+++ GIVEN DATA +++
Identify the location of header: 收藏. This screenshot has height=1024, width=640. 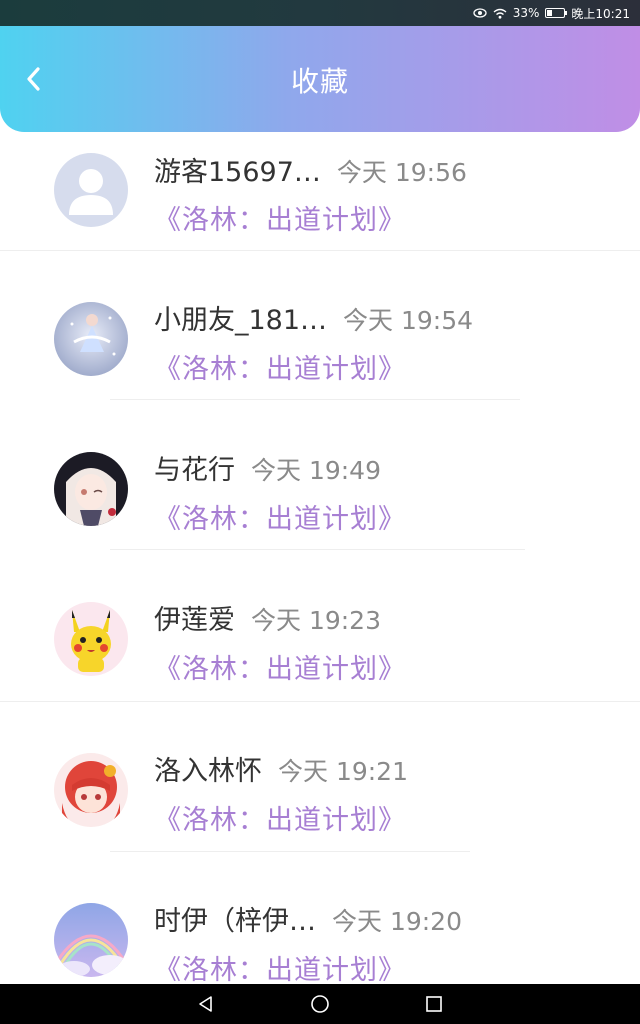
(320, 79).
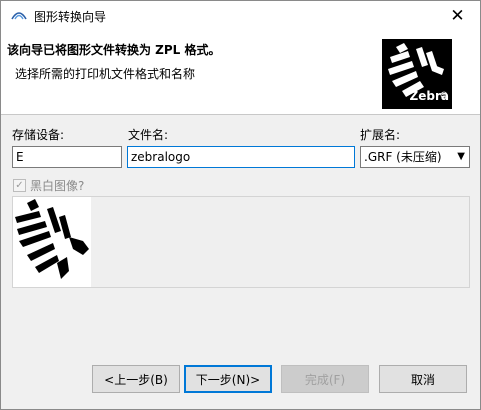 The width and height of the screenshot is (481, 410). What do you see at coordinates (417, 74) in the screenshot?
I see `zebra-logo: Zebra` at bounding box center [417, 74].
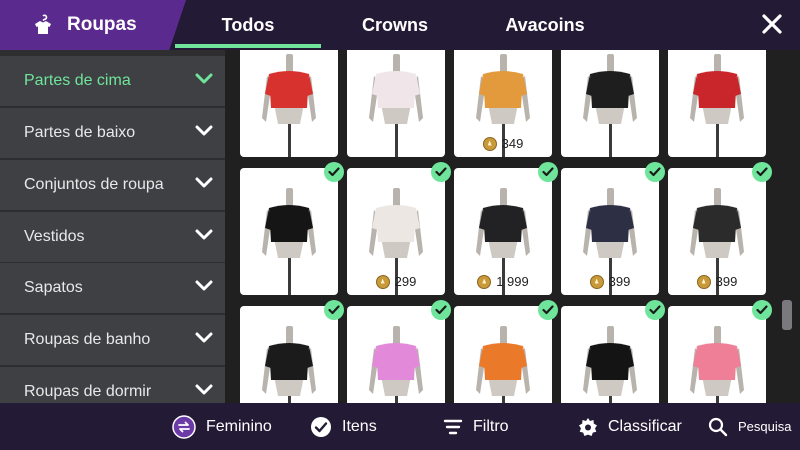 This screenshot has width=800, height=450. I want to click on category-label: Sapatos, so click(54, 288).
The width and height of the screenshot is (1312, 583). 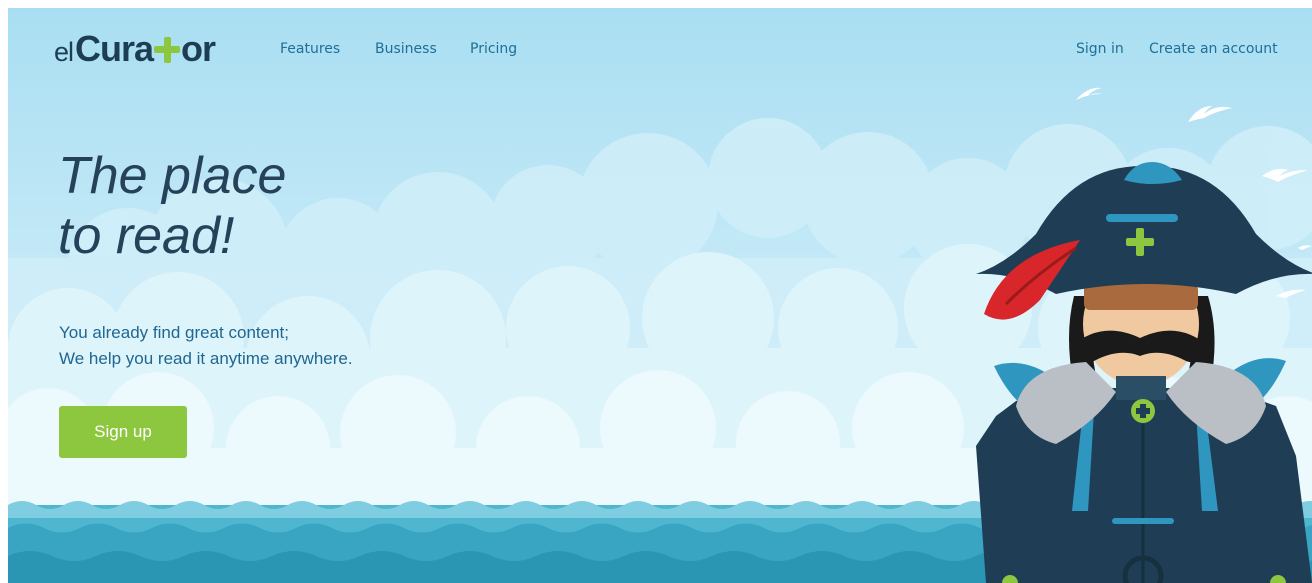 What do you see at coordinates (168, 50) in the screenshot?
I see `plus-icon` at bounding box center [168, 50].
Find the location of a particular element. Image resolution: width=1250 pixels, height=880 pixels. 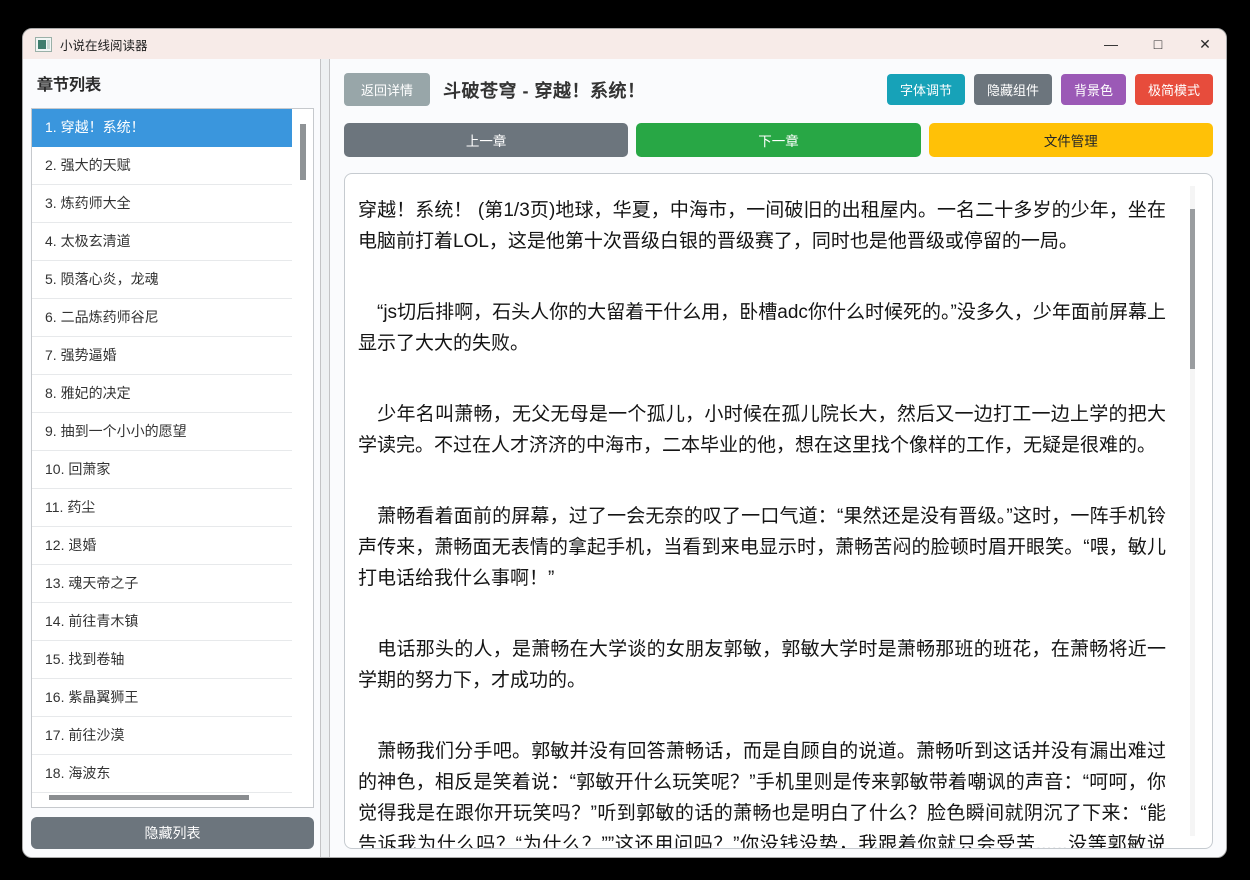

chapter-item-15: 15. 找到卷轴 is located at coordinates (162, 660).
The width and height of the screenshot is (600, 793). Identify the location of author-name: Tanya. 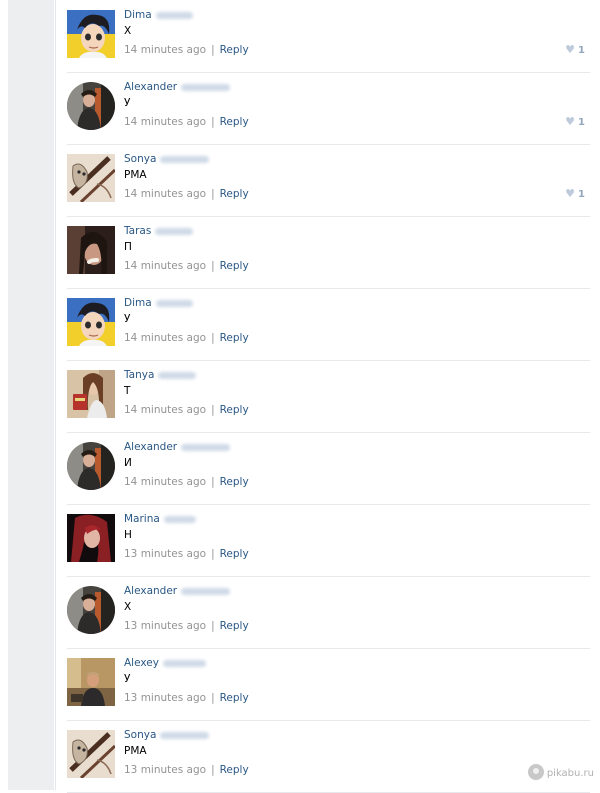
(160, 375).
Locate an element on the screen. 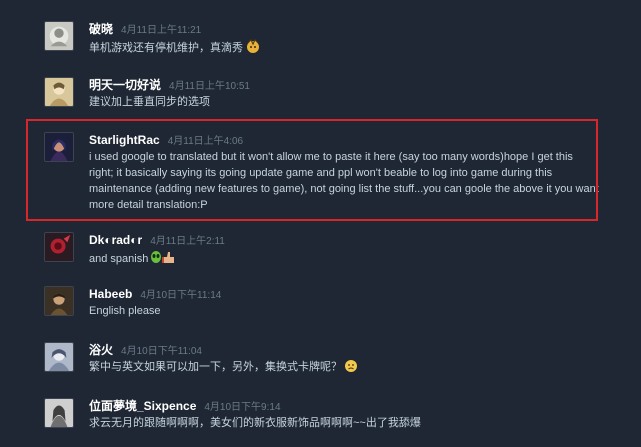 The height and width of the screenshot is (447, 641). comment-header: Dk◐rad◐r 4月11日上午2:11 is located at coordinates (344, 240).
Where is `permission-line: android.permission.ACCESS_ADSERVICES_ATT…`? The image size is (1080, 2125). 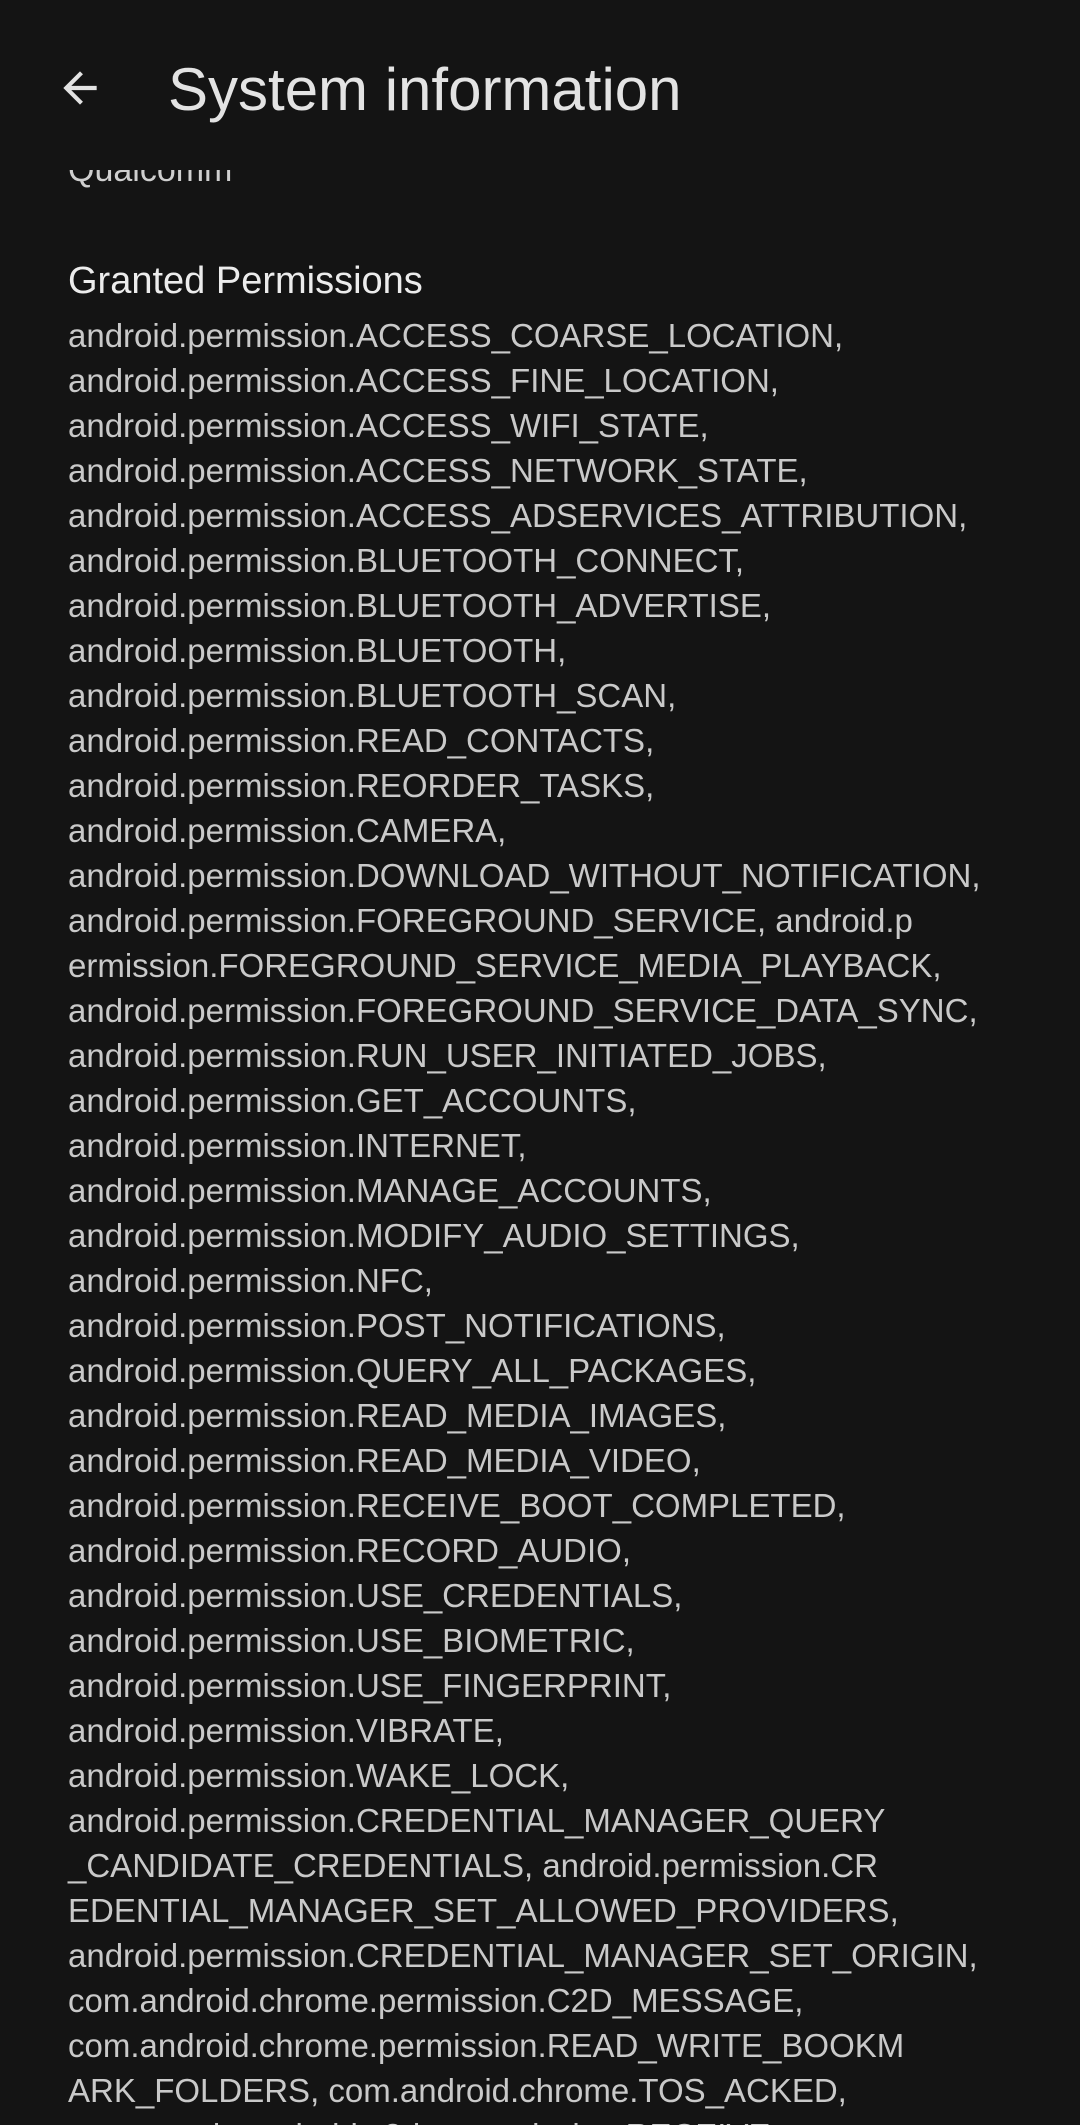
+++
[EXERCISE GOAL]
Copy the stretch of records from the line containing "Find the location" through the line containing "(160, 375).", leaving out the pictures.

[TASK ANSWER]
Find the location of a particular element. Image resolution: width=1250 pixels, height=880 pixels. 

chapter-item-15: 15. 找到卷轴 is located at coordinates (162, 660).
The width and height of the screenshot is (600, 793). Identify the location of author-name: Tanya. 
(160, 375).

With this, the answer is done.